# Data for the task:

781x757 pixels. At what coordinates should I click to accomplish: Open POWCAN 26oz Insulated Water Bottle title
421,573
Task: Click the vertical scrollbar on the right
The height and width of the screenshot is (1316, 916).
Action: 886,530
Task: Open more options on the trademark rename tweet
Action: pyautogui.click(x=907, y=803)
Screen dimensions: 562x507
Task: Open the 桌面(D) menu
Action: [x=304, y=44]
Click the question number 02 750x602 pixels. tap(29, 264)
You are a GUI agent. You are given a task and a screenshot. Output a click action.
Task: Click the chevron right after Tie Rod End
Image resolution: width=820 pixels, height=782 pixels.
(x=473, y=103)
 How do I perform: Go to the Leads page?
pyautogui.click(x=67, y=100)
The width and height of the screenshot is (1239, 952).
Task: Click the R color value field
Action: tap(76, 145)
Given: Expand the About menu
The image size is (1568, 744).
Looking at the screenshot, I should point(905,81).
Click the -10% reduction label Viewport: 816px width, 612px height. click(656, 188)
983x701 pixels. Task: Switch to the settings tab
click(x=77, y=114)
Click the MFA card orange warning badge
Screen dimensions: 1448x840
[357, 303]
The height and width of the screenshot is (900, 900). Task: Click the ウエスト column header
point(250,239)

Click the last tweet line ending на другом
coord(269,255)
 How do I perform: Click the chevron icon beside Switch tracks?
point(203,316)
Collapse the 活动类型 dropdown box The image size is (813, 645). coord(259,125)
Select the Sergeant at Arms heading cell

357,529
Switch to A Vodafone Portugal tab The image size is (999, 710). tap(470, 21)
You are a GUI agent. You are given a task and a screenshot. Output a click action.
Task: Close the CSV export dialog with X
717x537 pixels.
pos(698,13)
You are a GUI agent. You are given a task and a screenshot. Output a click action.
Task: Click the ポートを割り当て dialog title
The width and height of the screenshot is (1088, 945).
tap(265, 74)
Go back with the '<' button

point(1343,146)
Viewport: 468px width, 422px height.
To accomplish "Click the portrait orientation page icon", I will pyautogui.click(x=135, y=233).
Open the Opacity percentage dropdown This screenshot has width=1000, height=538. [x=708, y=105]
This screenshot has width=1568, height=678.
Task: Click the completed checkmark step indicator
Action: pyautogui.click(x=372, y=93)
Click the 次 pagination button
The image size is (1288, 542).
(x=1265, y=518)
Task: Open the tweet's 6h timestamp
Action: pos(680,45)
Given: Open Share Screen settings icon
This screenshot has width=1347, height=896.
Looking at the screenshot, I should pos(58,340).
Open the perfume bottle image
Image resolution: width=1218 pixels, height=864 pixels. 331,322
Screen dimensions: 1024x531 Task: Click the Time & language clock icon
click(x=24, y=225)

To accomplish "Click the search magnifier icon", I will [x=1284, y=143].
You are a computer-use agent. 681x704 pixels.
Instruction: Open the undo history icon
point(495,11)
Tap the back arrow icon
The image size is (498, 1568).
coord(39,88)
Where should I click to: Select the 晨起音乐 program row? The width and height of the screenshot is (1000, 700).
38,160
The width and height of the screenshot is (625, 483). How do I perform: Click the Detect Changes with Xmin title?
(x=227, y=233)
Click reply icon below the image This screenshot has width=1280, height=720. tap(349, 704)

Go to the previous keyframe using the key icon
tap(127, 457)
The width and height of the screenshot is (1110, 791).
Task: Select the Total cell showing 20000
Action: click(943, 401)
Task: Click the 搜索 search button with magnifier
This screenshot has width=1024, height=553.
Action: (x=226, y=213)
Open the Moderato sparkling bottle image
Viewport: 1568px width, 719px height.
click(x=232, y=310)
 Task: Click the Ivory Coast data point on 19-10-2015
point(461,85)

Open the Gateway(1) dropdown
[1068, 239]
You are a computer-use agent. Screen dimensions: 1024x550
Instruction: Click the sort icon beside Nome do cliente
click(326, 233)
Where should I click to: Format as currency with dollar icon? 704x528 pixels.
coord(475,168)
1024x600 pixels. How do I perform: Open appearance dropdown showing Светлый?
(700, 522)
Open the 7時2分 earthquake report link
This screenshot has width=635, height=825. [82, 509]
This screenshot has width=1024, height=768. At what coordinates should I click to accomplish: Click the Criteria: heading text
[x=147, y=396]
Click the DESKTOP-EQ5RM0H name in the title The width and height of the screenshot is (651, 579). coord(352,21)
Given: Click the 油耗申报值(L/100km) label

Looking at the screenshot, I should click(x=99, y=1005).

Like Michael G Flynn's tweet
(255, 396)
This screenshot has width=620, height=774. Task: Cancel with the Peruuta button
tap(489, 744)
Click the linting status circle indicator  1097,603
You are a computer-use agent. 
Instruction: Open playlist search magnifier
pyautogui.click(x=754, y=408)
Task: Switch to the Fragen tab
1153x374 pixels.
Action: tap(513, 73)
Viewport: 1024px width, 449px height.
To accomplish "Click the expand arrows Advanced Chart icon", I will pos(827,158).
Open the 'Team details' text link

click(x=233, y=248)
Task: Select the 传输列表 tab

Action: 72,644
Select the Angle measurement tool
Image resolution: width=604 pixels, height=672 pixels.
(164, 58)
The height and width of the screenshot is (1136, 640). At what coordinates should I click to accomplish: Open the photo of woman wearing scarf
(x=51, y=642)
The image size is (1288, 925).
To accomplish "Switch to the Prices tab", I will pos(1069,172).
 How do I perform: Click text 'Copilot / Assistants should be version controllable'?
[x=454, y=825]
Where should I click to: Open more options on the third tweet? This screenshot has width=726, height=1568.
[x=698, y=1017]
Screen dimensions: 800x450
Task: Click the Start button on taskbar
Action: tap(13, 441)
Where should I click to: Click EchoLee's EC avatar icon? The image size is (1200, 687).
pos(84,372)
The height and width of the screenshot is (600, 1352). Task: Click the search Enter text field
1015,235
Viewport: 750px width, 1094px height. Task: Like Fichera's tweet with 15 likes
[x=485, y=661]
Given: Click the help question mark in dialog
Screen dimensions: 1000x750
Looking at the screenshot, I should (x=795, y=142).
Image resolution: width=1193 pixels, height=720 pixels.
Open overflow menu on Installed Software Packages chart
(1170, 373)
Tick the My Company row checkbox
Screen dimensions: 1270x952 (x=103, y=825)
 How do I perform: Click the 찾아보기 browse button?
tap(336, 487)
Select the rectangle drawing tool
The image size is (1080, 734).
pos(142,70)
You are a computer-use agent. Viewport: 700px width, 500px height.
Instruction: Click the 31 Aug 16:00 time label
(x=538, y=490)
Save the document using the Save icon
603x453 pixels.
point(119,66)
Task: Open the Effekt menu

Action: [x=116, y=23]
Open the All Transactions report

# Your task:
Above are the entries; repeat their lines exactly, from the first through the one that contains "Collapse the 活动类型".

# Task result:
781x757 pixels. At what coordinates should I click to accomplish: Open POWCAN 26oz Insulated Water Bottle title
421,573
Task: Click the vertical scrollbar on the right
The height and width of the screenshot is (1316, 916).
Action: 886,530
Task: Open more options on the trademark rename tweet
Action: pyautogui.click(x=907, y=803)
Screen dimensions: 562x507
Task: Open the 桌面(D) menu
Action: [x=304, y=44]
Click the question number 02 750x602 pixels. tap(29, 264)
You are a GUI agent. You are given a task and a screenshot. Output a click action.
Task: Click the chevron right after Tie Rod End
Image resolution: width=820 pixels, height=782 pixels.
(x=473, y=103)
 How do I perform: Go to the Leads page?
pyautogui.click(x=67, y=100)
The width and height of the screenshot is (1239, 952).
Task: Click the R color value field
Action: tap(76, 145)
Given: Expand the About menu
The image size is (1568, 744).
Looking at the screenshot, I should point(905,81).
Click the -10% reduction label Viewport: 816px width, 612px height. click(656, 188)
983x701 pixels. Task: Switch to the settings tab
click(x=77, y=114)
Click the MFA card orange warning badge
Screen dimensions: 1448x840
[357, 303]
The height and width of the screenshot is (900, 900). Task: Click the ウエスト column header
point(250,239)

Click the last tweet line ending на другом
coord(269,255)
 How do I perform: Click the chevron icon beside Switch tracks?
point(203,316)
Collapse the 活动类型 dropdown box The image size is (813, 645). coord(259,125)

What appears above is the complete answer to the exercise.